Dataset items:
▼

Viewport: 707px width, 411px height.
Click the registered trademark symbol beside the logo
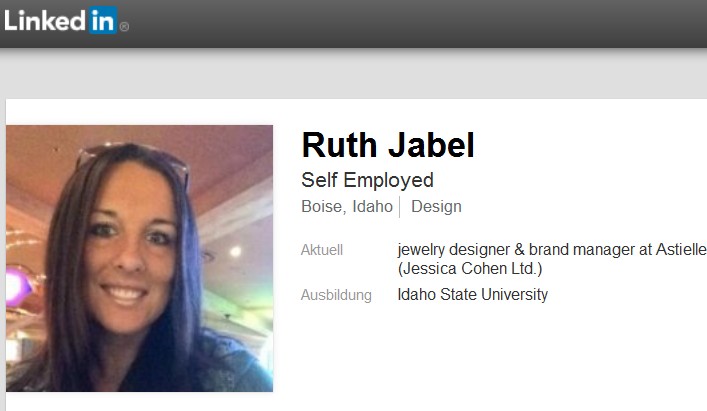124,27
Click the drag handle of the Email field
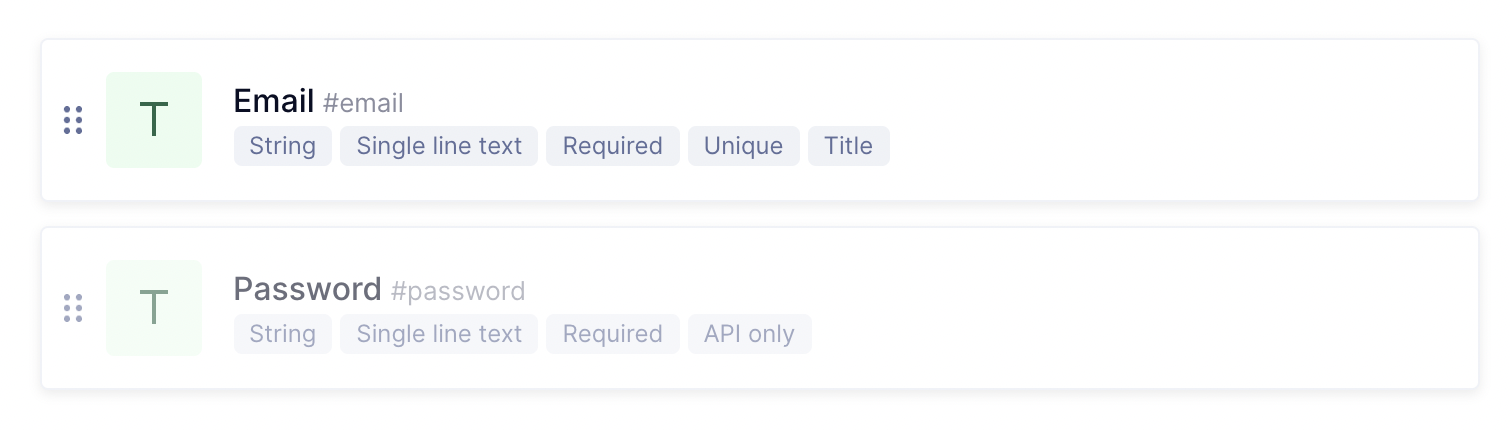Image resolution: width=1510 pixels, height=430 pixels. pos(73,120)
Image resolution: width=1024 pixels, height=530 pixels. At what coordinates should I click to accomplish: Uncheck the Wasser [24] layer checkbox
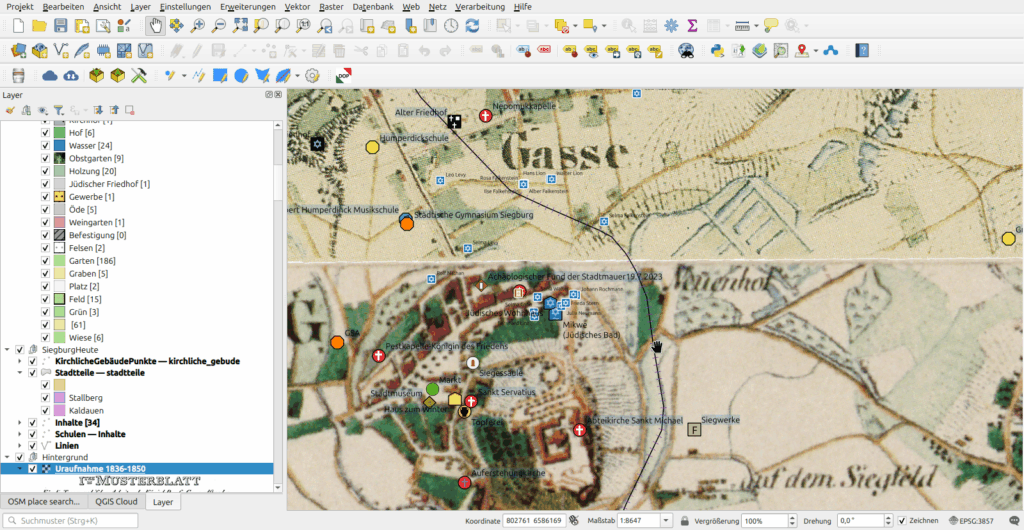point(45,146)

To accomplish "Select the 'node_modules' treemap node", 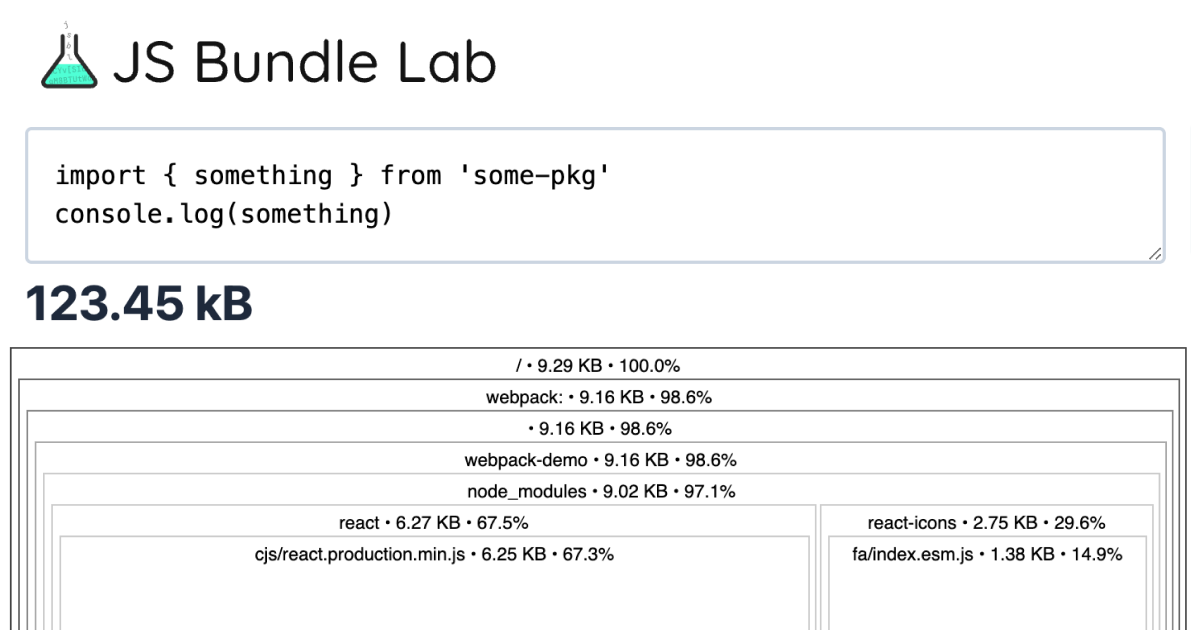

▲

GOAL:
Copy every one of the records above word for word, leaving out the pictures.

ANSWER TO THE PROBLEM:
Viewport: 707px width, 411px height.
Click the registered trademark symbol beside the logo
124,27
Click the drag handle of the Email field
Image resolution: width=1510 pixels, height=430 pixels. pos(73,120)
Image resolution: width=1024 pixels, height=530 pixels. At what coordinates should I click to accomplish: Uncheck the Wasser [24] layer checkbox
point(45,146)

To accomplish "Select the 'node_modules' treemap node", 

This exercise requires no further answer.